La centrale syndicale ne doit pas non plus occulter le fait que certains ministres novices ou incompétents, voulant à tout prix garder leur fonction, ont signé avec leurs syndicats des accords dont l’application ne peut qu’entrainer la ruine du pays et la faillite totale de plusieurs entreprises. Dans la situation actuelle du pays et dans le contexte transitionnel, on ne peut pas invoquer la continuité de l’Etat pour exiger l’application immédiate de ces accords. La contestation à outrance ne saurait être constructive et alimente la contre productivité. Rappelons qu’il faudrait commencer par créer la richesse avant de pouvoir la distribuer.
Dans un tel climat délétère et en l’absence de tout compromis entre la centrale syndicale et le chef du gouvernement, on imagine mal comment celui-ci pourrait s’atteler à réformer le pays en ayant comme adversaire un duo formé par l’UGTT et un parti de la coalition (divisé et affaibli même s’il se met sous l’aile du deuxième parti le plus fort de l’assemblée). Cette nouvelle donne ne peut qu’aggraver la situation du pays. N’oublions pas que c’est l’UGTT qui a soutenu pendant plusieurs mois ce gouvernement mais c’est aussi elle qui a déclenché les hostilités contre Youssef Chahed, suivi en cela par HCE.

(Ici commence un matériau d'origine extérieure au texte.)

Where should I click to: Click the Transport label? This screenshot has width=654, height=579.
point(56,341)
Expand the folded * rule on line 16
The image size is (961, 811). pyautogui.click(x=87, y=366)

Une négociation constructive entre le gouvernement et le lobby syndical serait salutaire mais est aujourd’hui largement compromise, tant l’absence de confiance est totale entre ces deux protagonistes.
Nous ne pouvons que regretter le fait que le chef du gouvernement n’ait pas saisi la chance inouïe qu’il a eu il y a un an, au moment où il a commencé sa guerre contre la corruption. Cette guerre ne se résume pas à traduire en justice une dizaine d’individus, mais à démanteler toute une filière, même si certains de ses chefs ont une place privilégiée dans les partis politiques, les médias … et on en compte même parmi les députés ou les ministres !
Si Youssef Chahed avait dénoncé à cette époque les lobbies qui l’avaient empêché de continuer cette guerre, il aurait aujourd’hui le statut de héros national. Son intervention du 29 mai arrive trop tard car elle ne peut être perçue que comme une guerre de position et une révolution de palais.
La vague de soutien qui a déferlé au profit de Youssef Chahed, suite à son discours, ne saurait être analysée autrement que comme une vive opposition à HCE et n’est sans doute que peu (voire pas) liée au bilan de ce gouvernement.
La solution qui pourrait contribuer à sauver le processus démocratique pourrait résider dans la constitution d’un nouveau gouvernement de compétences, loin de la politique politicienne tout en chargeant Youssef Chahed d’une mission difficile : prendre la direction d’un nouveau Nida. Le renouveau de Nida pourrait alors réintégrer certains militants qui ont quitté ce navire avant son naufrage. Si notre Premier Ministre arrive à fédérer les démocrates, il aura alors mérité les honneurs.